Shopify launched its latest advertising business line on Wednesday, called the Shopify Product Network.
The Product Network shows items from across participating merchants where? Shop App? even if it that item isn’t carried by the store any given person is browsing. For example, someone buying home supplies from a Shopify merchant’s site might search for “organic cleaning supplies” or some particular soap fragrance.
If that merchant doesn’t carry anything that fits the search, the customer could see some of the closest-to options from that seller, interspersed with products from other sellers in the network with items that do fit the bill.
And the Product Network placements aren’t necessarily triggered by a search; they can also natively appear in another merchant’s homepage, nearly indistinguishable from other items sold by that merchant. The purchase occurs in one cart, and the shopper might have no idea that “sold by” label means it’s from a different Shopify merchant.
The Shopify Product Network is emblematic of the company’s advance into advertising. Shopify has kept ad revenue and ad tech at arm’s length, even while tactically monetizing its data and trying to increase the subscription value of its ecommerce product suite, which has come to include data-driven marketing.
Shopify is different from other retail media platforms, though, because it does function on behalf of such a large part of overall open web shopping, Amanda Engelman, the product director for Shopify’s advertising business, told AdExchanger. She was formerly Target’s director of product for developer platforms working on the Roundel business.
With Shopify, she added, “it’s just a different approach to the world.”
The Shopify angle
The new Shopify Product Network is cosmetically similar to platform ad products like Google’s Performance Max, Meta Advantage+ Shopping and Amazon Performance+, in the sense that advertisers aren’t really in control of the campaign. A seller sets a target cost per acquisition, and the platform optimizes to hit that number. The advertiser gets back a quantity of budget spent and total attributed conversions.
Bing, bang, boom.
However, Shopify’s version has important differentiators.
For one thing, are these even ads?
“It’s a great question,” Engleman said. “But I probably wouldn’t say so.”
If the new network placements are ads, it might be a problem, because of the minimal disclosures. The placements are akin to actual native product displays. The new network could even lead to comical situations where shoppers find an item on one site and become loyal repeat buyers, even personal advocates for the product, having no idea that it comes from a different merchant, and isn’t even stocked by the seller they buy it from.

**Entries supplied:**
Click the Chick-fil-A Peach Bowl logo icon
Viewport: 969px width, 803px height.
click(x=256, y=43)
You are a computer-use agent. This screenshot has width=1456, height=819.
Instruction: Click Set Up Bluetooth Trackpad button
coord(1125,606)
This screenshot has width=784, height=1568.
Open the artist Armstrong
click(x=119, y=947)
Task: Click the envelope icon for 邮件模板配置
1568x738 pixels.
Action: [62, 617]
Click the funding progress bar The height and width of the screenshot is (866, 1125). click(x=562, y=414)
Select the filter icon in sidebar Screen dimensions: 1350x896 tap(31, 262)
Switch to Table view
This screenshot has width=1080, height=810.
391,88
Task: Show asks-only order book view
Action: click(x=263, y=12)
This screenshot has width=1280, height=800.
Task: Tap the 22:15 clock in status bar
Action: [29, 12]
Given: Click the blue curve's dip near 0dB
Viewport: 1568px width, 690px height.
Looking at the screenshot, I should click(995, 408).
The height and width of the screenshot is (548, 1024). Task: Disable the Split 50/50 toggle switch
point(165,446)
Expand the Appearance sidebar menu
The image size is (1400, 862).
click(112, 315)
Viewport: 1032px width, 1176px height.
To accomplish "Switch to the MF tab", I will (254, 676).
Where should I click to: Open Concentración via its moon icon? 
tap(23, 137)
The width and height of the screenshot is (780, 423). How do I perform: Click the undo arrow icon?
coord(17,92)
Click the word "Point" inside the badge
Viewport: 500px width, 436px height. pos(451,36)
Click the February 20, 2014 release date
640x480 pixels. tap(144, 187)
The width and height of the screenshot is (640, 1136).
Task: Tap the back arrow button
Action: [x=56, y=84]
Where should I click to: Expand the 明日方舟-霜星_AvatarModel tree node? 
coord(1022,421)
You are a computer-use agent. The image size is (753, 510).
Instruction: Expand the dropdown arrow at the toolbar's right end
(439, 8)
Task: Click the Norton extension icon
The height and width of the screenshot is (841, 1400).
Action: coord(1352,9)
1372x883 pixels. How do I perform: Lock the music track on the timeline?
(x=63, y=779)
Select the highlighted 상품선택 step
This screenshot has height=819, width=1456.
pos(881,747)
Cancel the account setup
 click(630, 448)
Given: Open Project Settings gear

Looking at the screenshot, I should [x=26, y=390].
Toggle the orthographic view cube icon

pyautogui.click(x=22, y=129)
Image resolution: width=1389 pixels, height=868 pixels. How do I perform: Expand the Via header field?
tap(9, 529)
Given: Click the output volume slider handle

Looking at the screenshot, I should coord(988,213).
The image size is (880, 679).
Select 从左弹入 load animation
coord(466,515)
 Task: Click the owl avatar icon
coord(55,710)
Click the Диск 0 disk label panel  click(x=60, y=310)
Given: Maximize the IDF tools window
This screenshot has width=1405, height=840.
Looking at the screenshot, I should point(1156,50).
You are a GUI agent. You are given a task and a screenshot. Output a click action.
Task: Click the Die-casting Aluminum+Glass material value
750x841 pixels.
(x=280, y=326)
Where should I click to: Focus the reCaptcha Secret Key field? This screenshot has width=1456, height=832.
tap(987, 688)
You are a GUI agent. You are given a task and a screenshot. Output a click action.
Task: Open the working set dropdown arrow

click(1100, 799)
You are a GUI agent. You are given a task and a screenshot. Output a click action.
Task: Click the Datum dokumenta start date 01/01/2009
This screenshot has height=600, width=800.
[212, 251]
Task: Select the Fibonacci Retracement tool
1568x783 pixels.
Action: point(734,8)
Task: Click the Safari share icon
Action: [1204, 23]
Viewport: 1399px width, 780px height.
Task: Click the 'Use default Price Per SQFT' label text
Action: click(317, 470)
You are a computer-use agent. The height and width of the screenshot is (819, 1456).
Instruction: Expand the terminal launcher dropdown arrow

**Short exercise 1:** In the article on the Shopify Product Network, why might it be a problem if the network's placements count as ads?
**Short exercise 2:** Write a continuation of the article on the Shopify Product Network, starting after its final sentence.
The rows come from a different source than the article.

**Written answer 1:** It might be a problem because the placements carry only minimal disclosures. They look much like actual native product displays, so shoppers may not realize an item comes from a different merchant.

**Written answer 2:**
And unlike the other platform PMaxes, Shopify has a much more amorphous cost and payout system. Google PMax and Meta Advantage+ campaigns may be in a black box, but at least inside that black box are discrete ad units sold at some real-time rate, and which can be added up to then be divided by conversions. Shopify is making some judgement about what an individual product placement on a page is worth, and how many times it will show an item from across its network in different merchant feeds. But it is not the same thing. And merchants are paid a commission for other items they sell.
Shopify’s whole structure and purpose is different than standard retailer or payment media networks, Engelman said.
The Target Roundel business is fundamentally about driving sales to Target. But Shopify’s ad business must optimize for success across a huge merchant network.
If one niche merchant doesn’t carry a product someone is looking for, that shopper may bounce from the session and go to a different site.
“That may mean making different trade-offs than a typical network,” Engelman said. The Shopify Product Network, for instance, is more about merchandizing decisions than ads, she said. For instance, she added, if there isn’t an item that is a strong contextual fit for a shopper or product search, the network placement doesn’t run. It’s not like other ad networks that have set ad placements – literally carved-out spots on the page – which they always want to fill.
The monetization levers
Another factor that has defined Shopify’s entrée to advertising is its reluctance, in a way, to earn ad revenue.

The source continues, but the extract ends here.